Nakamura T, Nagura H, Komatsu N, Watanabe K
Virchows Arch A Pathol Anat Histopathol. 1985;406(3):367-72. doi: 10.1007/BF00704305.
The intracellular transport mechanism of secretory immunoglobulin A (sIgA) has been immunocytochemically defined in human submandibular glands. To examine the properties of the intracytoplasmic vesicles which contain IgA, the enzyme labeled antibody method for SC and IgA and Novikoff's method for acid phosphatase (ACPase) activity were employed on the same sections. The intracytoplasmic vesicles containing IgA and SC in the serous acinar cells were free of ACPase activity and were thus distinguishable from lysosomes. Neither IgA nor SC was localized in the secretory granules. Lactoferrin was localized in the secretory granules and glandular lumen of the serous acinar cells, but not in the cytoplasmic vesicles, which were also free of ACPase activity. These findings suggests that the transport of sIgA was performed by intracytoplasmic vesicles and that lactoferrin is discharged from secretory granules into the lumen and finally makes a "rendezvous" with sIgA in the lumen of acinar cells.

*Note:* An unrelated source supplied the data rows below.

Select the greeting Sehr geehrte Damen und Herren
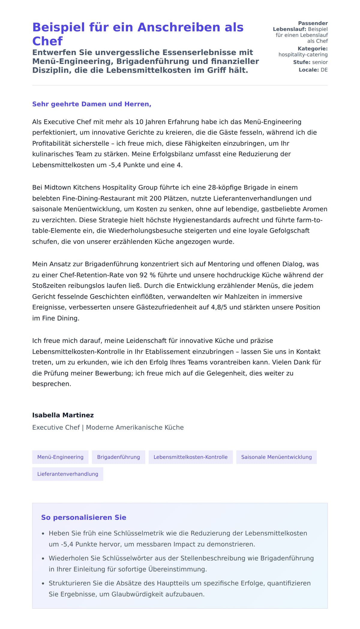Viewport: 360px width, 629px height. tap(92, 104)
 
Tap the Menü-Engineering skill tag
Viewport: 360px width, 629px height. tap(60, 457)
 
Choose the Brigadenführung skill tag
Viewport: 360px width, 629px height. tap(118, 457)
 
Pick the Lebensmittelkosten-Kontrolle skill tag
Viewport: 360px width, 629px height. tap(190, 457)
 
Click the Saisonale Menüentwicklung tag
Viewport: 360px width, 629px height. tap(276, 457)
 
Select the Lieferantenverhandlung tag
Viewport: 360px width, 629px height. tap(68, 474)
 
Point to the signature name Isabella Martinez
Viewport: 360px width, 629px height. tap(63, 415)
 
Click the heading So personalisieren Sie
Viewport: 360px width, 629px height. tap(84, 517)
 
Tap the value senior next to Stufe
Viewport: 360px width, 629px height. tap(320, 62)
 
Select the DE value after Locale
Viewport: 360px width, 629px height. tap(324, 70)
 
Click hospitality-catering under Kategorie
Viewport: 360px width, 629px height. tap(303, 55)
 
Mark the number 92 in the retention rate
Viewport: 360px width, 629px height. tap(144, 275)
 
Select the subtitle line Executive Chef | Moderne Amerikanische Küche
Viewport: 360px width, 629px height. tap(108, 428)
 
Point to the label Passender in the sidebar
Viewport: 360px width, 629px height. tap(313, 23)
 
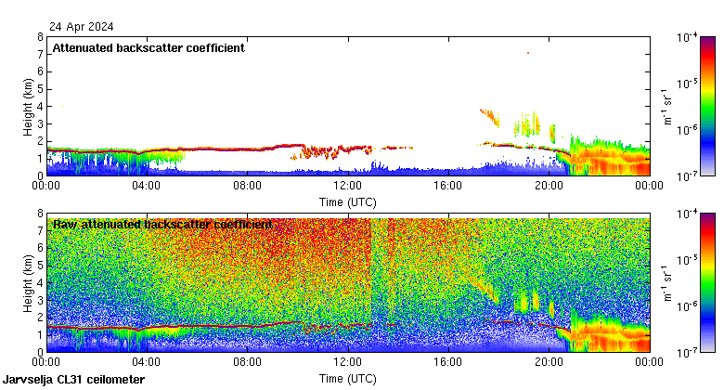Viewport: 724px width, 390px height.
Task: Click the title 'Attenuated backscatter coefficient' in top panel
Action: coord(149,47)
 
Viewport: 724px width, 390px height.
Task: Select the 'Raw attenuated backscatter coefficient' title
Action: coord(162,224)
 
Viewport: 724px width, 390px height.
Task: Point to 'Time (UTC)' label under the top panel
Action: coord(347,201)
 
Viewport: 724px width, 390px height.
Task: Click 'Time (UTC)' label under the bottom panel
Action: coord(347,378)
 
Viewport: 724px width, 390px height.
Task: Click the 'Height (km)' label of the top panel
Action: coord(28,106)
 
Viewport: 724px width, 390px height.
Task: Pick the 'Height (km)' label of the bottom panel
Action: coord(28,282)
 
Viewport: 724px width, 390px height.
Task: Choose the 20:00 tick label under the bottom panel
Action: coord(548,363)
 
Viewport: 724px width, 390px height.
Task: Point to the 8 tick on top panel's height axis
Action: coord(39,37)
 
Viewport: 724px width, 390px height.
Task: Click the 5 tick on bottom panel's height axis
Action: coord(39,266)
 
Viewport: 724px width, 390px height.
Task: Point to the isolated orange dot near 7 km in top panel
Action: coord(527,53)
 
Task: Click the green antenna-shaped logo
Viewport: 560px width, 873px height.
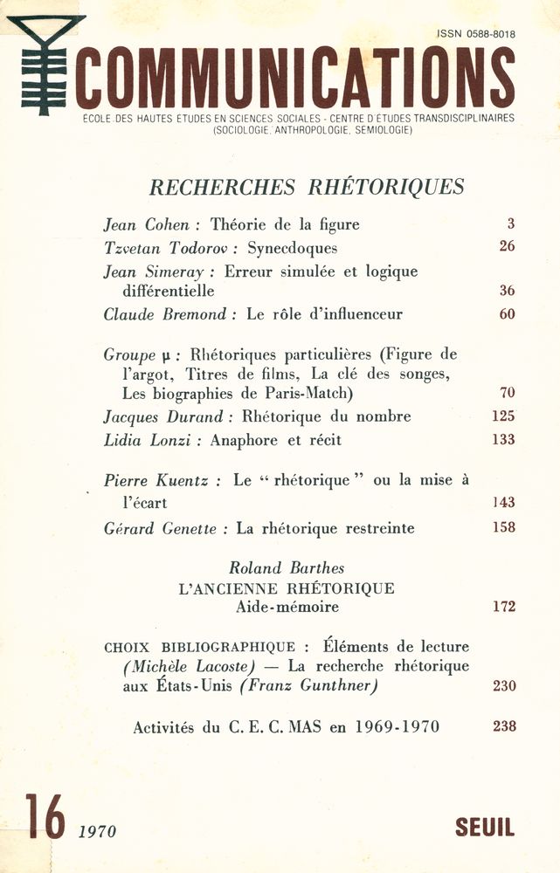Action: [45, 65]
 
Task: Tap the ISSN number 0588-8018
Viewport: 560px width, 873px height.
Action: [476, 34]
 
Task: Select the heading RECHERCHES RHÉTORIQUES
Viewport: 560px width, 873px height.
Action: [307, 187]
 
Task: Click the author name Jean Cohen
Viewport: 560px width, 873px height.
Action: [147, 224]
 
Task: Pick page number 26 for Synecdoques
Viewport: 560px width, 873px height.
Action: [507, 246]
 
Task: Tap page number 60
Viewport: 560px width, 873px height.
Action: [507, 314]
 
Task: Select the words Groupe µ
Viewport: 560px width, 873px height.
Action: [129, 355]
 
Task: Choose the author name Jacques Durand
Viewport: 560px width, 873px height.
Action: [155, 416]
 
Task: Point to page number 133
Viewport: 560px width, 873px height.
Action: [503, 439]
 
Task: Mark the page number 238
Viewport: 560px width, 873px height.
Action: [503, 726]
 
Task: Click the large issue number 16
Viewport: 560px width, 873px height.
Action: [45, 817]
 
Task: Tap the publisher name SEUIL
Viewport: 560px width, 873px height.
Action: [485, 828]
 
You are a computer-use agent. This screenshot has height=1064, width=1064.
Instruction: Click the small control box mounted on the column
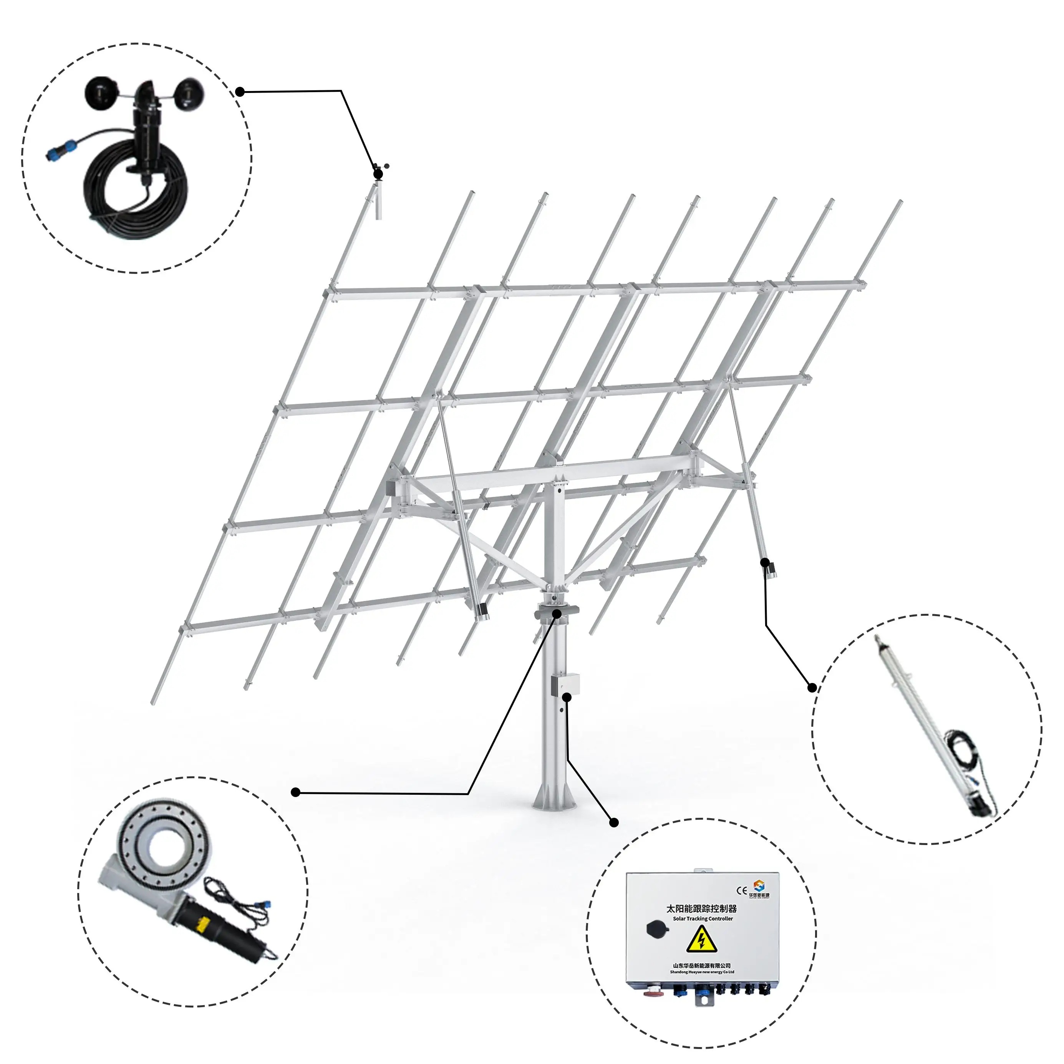(x=565, y=683)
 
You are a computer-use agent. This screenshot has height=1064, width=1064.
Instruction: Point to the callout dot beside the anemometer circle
(x=240, y=91)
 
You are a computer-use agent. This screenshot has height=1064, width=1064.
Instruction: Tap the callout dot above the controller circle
(x=615, y=823)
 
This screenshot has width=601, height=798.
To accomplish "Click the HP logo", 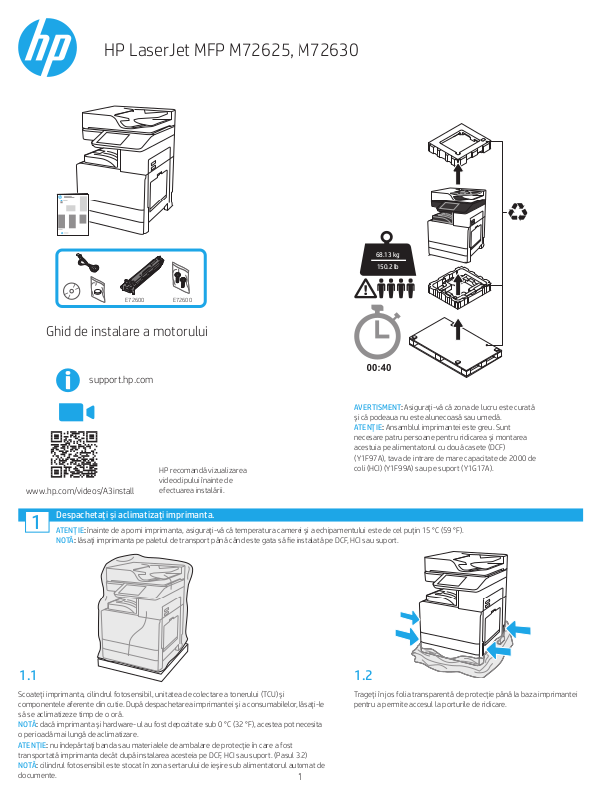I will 47,47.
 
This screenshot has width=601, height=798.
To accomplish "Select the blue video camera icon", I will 75,413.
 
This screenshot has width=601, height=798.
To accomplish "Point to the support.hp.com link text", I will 120,380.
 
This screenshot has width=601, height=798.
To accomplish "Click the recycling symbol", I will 520,211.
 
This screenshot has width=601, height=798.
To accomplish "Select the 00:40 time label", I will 378,368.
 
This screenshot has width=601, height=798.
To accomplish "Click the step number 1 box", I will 34,523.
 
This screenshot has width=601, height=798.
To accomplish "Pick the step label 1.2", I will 363,674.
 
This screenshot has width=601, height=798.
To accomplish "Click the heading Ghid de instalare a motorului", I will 133,330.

分泌型免疫球蛋白A(sIgA)的细胞内转运机制已通过免疫细胞化学方法在人类下颌下腺中得以明确。为了研究含有IgA的胞质内囊泡的特性,在同一切片上采用了针对分泌成分(SC)和IgA的酶标抗体法以及用于酸性磷酸酶(ACPase)活性检测的诺维科夫法。浆液性腺泡细胞中含有IgA和SC的胞质内囊泡无ACPase活性,因此可与溶酶体区分开来。IgA和SC均未定位在分泌颗粒中。乳铁蛋白定位在浆液性腺泡细胞的分泌颗粒和腺腔内,但不在同样无ACPase活性的胞质囊泡中。这些发现表明,sIgA的转运是通过胞质内囊泡进行的,并且乳铁蛋白从分泌颗粒释放到腺腔内,最终在腺泡细胞腔内与sIgA“会合”。